**SOURCE EXTRACT**.
-- START --

You also need to be aware that sometimes you have to go through an intermediate load to get to the one desired.
As an example, upgrading from say firmware v6 to v8, you need to v6 to v7 to v8, not direct v6 to v8 (example only). -
control Member Posts: 309If I wanted to put the firmware files on a different TFTP server because the link to the CUCM was slow, what is the way to do this?
I don't want the actual firmware files going across the WAN link due to the slow speed. (The phone is registering to a remote CUCM). I'd like to put the firmware files local to the site where the phone is physically at.

-- END --

**WORK INSTRUCTIONS**.
a) In the forum post about phone firmware, rework the passage starting at "I don't want" and ending at "is physically at.", putting "site-to-site link" in place of "WAN link".
b) Carry the forum post about phone firmware and TFTP servers on past its final sentence.

**DATA EXTRACT**.
-- START --

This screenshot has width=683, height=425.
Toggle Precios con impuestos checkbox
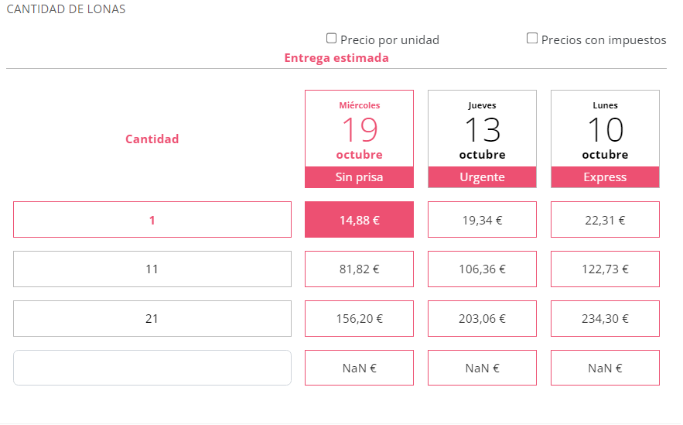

-- END --

**ANSWERS BY TASK**.
a)
I don't want the actual firmware files going across the site-to-site link due to the slow speed. (The phone is registering to a remote CUCM). I'd like to put the firmware files local to the site where the phone is physically at.

b)
As I understand the Phone still needs to contact the CUCM to register and receive it's config file, but how do I get it to look for the actual Firmware files in a different location after this? -
azaghul Member Posts: 569 ■■■■□□□□□□Firmware upgrades are usually an infrequent occurance and could be done out of hours after the remote site. As once they are at your current version, thats it they aren't going to need to upgrade again soon, or if the phones are coming from your central site, update them before sending them out (probably easiest).
However, you could put a CUCM subscriber there and run it as a TFTP server and call processor (additional license costs for the extra node), or extract the firmware files from CUCM and place them on the local router and fail over to CUCME as SRST to force the firmware upgrade using the router as a TFTP server.